Dataset records ::

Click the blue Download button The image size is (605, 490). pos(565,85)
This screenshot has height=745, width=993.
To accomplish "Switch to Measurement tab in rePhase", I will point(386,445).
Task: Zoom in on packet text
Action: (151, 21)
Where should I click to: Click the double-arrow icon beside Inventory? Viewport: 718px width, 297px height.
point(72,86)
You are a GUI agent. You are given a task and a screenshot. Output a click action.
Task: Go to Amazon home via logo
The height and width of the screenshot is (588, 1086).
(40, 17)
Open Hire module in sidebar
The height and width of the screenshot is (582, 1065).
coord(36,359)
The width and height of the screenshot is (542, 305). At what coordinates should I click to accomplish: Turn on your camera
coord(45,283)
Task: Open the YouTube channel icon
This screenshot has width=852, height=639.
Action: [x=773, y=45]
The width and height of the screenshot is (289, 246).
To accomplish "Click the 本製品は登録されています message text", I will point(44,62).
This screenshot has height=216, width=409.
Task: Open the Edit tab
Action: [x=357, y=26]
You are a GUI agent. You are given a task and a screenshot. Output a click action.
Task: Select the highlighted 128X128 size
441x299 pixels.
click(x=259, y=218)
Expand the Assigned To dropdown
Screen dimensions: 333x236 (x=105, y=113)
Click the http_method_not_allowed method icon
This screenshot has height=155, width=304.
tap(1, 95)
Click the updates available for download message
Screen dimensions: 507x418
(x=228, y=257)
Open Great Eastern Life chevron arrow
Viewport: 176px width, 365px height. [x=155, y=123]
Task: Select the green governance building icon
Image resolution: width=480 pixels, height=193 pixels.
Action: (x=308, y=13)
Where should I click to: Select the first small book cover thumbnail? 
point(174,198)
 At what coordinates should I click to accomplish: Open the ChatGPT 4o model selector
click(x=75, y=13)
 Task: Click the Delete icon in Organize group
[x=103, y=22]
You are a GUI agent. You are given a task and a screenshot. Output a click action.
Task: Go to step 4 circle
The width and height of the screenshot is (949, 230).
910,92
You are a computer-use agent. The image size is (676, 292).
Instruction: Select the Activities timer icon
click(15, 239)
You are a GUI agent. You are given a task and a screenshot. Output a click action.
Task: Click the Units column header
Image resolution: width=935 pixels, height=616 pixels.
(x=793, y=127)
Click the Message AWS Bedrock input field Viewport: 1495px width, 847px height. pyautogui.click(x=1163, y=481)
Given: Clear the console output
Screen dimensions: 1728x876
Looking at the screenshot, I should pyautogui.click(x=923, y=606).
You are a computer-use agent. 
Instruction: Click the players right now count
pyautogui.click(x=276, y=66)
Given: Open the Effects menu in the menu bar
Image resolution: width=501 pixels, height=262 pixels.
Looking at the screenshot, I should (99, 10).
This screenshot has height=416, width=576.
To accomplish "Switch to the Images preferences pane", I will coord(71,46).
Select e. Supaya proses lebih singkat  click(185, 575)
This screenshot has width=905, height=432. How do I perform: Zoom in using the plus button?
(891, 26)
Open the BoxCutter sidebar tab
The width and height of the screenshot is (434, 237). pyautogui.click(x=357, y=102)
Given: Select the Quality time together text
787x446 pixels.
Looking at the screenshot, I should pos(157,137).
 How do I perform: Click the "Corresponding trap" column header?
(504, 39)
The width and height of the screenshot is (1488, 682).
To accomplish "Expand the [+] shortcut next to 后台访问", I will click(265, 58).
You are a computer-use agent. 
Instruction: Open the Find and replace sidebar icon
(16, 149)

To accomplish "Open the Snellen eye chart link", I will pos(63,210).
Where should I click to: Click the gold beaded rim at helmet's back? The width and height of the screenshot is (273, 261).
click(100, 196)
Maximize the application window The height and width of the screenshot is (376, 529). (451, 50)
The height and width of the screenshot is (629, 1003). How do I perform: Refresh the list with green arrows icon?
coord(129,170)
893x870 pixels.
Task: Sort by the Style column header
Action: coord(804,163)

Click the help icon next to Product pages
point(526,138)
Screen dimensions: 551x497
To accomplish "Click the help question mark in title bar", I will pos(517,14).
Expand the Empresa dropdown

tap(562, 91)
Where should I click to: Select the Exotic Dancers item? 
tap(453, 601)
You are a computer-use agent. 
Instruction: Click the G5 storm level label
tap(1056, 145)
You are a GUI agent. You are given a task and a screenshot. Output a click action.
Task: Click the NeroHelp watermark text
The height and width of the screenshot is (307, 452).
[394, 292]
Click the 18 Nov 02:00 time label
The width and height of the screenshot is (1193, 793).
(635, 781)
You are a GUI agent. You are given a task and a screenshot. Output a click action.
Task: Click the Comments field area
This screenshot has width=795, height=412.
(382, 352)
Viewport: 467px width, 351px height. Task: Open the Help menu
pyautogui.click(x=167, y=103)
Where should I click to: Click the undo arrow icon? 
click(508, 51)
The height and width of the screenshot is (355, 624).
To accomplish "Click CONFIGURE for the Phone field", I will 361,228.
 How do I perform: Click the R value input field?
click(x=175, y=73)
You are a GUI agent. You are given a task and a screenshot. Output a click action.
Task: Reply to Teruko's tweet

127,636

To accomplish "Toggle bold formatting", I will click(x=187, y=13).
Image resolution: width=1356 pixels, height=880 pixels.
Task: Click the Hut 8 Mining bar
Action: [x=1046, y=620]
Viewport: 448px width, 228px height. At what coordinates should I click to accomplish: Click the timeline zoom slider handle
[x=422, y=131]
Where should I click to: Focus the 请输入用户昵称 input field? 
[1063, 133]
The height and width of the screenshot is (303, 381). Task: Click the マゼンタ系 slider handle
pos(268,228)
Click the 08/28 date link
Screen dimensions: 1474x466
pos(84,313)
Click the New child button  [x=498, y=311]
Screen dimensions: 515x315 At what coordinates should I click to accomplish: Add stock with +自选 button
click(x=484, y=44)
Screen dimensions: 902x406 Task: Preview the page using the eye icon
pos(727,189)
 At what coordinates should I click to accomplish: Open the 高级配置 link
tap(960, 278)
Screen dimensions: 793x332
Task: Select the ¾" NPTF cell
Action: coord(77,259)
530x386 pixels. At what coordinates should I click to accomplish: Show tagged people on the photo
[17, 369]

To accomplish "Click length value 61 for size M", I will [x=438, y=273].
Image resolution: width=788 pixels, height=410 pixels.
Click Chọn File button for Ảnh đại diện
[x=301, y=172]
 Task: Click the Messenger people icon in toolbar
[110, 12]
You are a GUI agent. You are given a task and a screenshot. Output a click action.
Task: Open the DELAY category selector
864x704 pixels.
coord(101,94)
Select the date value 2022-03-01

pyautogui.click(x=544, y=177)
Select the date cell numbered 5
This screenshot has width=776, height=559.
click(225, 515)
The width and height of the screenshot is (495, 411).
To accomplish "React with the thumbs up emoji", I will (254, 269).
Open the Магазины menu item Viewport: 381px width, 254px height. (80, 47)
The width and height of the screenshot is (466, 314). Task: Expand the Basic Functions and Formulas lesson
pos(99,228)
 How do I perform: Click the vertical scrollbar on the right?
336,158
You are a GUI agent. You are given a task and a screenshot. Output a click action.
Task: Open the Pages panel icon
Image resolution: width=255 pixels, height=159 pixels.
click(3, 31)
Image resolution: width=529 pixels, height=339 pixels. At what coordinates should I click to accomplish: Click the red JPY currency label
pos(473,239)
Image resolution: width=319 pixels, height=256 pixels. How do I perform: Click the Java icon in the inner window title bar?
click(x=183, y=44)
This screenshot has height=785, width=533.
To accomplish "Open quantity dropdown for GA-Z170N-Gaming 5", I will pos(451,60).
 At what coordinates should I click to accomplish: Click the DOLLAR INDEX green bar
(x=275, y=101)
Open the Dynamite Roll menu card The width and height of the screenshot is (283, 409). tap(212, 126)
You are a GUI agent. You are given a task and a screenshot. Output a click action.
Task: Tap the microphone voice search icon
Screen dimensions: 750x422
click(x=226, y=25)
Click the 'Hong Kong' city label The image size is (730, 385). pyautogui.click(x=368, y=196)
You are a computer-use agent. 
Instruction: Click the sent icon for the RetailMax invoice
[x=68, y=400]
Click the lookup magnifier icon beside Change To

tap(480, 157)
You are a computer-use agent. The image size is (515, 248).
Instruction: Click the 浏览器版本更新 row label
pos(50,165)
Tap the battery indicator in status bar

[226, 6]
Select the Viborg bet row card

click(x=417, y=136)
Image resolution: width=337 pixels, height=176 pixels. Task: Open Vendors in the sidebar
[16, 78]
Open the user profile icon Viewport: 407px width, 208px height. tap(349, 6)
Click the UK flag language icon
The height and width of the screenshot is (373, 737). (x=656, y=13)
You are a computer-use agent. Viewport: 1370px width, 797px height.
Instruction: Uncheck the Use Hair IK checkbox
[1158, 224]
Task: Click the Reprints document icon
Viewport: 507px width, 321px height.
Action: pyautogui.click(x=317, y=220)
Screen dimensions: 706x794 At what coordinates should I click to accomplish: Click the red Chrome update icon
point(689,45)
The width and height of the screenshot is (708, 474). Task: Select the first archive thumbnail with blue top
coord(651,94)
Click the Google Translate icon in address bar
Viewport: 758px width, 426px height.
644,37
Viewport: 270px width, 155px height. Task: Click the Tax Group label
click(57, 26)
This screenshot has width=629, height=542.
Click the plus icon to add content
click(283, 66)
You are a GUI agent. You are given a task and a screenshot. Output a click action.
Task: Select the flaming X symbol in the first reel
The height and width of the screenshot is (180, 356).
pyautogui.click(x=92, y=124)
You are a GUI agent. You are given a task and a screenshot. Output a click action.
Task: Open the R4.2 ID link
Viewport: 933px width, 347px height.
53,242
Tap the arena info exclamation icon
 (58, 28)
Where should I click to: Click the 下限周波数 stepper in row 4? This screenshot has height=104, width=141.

Work required ::
Find the line with "The height and width of the screenshot is (307, 452)." in the material above. Reproduce it and each line after it up to and including the line with "Task: Click the Comments field area".

Written solution ::
The height and width of the screenshot is (307, 452).
[394, 292]
Click the 18 Nov 02:00 time label
The width and height of the screenshot is (1193, 793).
(635, 781)
You are a GUI agent. You are given a task and a screenshot. Output a click action.
Task: Click the Comments field area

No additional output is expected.